● **Excerpted text**:

________

WILLIAMSON ANNA-LISE
VARSANI ARVIND D.
Primary Class:
Other Classes:
435/69.1, 435/320.1, 435/325, 514/19.3, 530/350, 536/23.72, 435/6.14
International Classes:
C07K14/025; C12N7/04; C12N15/37; C12N15/82; A61K39/00; (IPC1-7): C12Q1/68; A61K38/17; C07H21/04
View Patent Images:
Attorney, Agent or Firm:
BURNS DOANE SWECKER & MATHIS L L P (POST OFFICE BOX 1404, ALEXANDRIA, VA, 22313-1404, US)
Claims:
1. An isolated nucleotide sequence set out in any one of FIGS. 4 to 7, or part thereof.

2. A nucleotide sequence which is: (i) a homologue, variant, and/or derivative of the nucleotide sequence of claim 1; (ii) a complement of the nucleotide sequence of claim 1; or (iii) a complement of the homologue, variant or derivative of (i).

3. A gene construct comprising a nucleotide sequence according to claim 1, and a promoter.

4. A vector comprising and/or expressing: (a) an isolated nucleotide sequence set out in any one of FIGS. 4 to 7, or part thereof; (b) a homologue, variant or derivative sequence set out in any one of FIGS. 4 to 7, or part thereof; (c) a complement of the isolated nucleotide sequence set out in any one of FIGS. 4 to 7, or part thereof; (d) a complement of the homologue, variant or derivative of the isolated nucleotide sequence set out in any one of FIGS. 4 to 7, or part thereof; or (e) a nucleotide sequence that is capable of hybridizing to: (1) the isolated nucleotide sequences, or parts thereof; or (ii) the homologues, variants or derivatives of the isolated nucleotide sequences, or parts thereof; or (iii) the complements of the isolated nucleotide sequences, or parts thereof; or (iv) the complements of the homologues, variants or derivatives of the isolated nucleotide sequences, or parts thereof; or (v) any combination of (e)(i)-(e)(iv); or (f) any combination of (a)-(e), and a promoter, wherein the promoter is operably linked to the sequence of any one of (a)-(f) or any combination of (a)-(f).

5. A method of producing a papillomavirus protein, or parts thereof, comprising the steps of: 1) contacting a plant cell with a gene construct of claim 3; 2) cultivating the plant cell under conditions suitable for the production of a protein or fragment of a protein of: (a) the isolated nucleotide sequences of any one of FIGS. 4 to 7, or parts thereof; or (b) homologues, variants or derivatives of the isolated nucleotide sequences, or parts thereof; or (c) complements of the isolated nucleotide sequences, or parts thereof; or (d) complements of the homologues, variants or derivatives of the isolated nucleotide sequences, or parts thereof; or (e) a nucleotide sequence that is capable of hybridizing to: i) the isolated nucleotide sequences, or parts thereof; or ii) the homologues, variants or derivatives of the isolated nucleotide sequences, or parts thereof; or iii) the complements of the isolated nucleotide sequences, or parts thereof; or iv) the complements of the homologues, variants or derivatives of the isolated nucleotide sequences, or parts thereof; or v) any combination of (e)(i)-(e)(iv); (f) any combination of (a)-(e).

6. A method according to claim 5, wherein the plant cell is a Nicotiana benthamiana plant cell.

7. A method according to claim 5, wherein the conditions in step 2) permit the spontaneous assembly of the proteins or fragments of the proteins into immunogenic-response eliciting virus-like particles.

________

● **What you need to do**:
a - Decide whether each of the statements below agrees with the patent excerpt. Answer yes or no for each, and quote the deciding words of the patent excerpt. (i) The post office box of the attorney firm is in Alexandria, Virginia. (ii) Claim 6 says the plant cell is a Nicotiana benthamiana plant cell. (iii) Claim 3 describes a gene construct made up of a nucleotide sequence and a vector.
b - Write out the patent excerpt again, starting with "WILLIAMSON ANNA-LISE" and going on through "VA, 22313-1404, US)", and swap "Primary Class" for "Main Class".

● **Information provided**:
________

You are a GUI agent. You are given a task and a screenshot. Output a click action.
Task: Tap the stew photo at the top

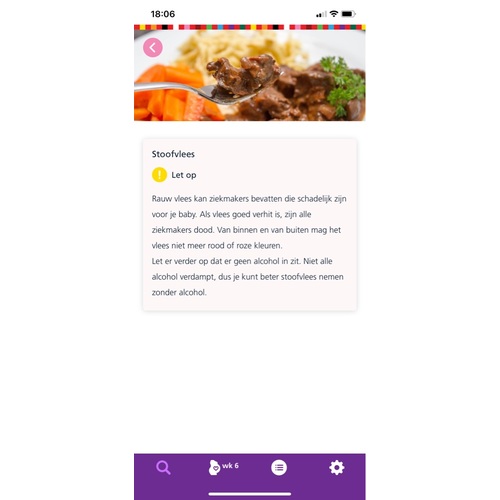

________

● **Answer list**:
a -
(i) Yes: "POST OFFICE BOX 1404, ALEXANDRIA, VA, 22313-1404, US"
(ii) Yes: "wherein the plant cell is a Nicotiana benthamiana plant cell"
(iii) No: "A gene construct comprising a nucleotide sequence according to claim 1, and a promoter"

b -
WILLIAMSON ANNA-LISE
VARSANI ARVIND D.
Main Class:
Other Classes:
435/69.1, 435/320.1, 435/325, 514/19.3, 530/350, 536/23.72, 435/6.14
International Classes:
C07K14/025; C12N7/04; C12N15/37; C12N15/82; A61K39/00; (IPC1-7): C12Q1/68; A61K38/17; C07H21/04
View Patent Images:
Attorney, Agent or Firm:
BURNS DOANE SWECKER & MATHIS L L P (POST OFFICE BOX 1404, ALEXANDRIA, VA, 22313-1404, US)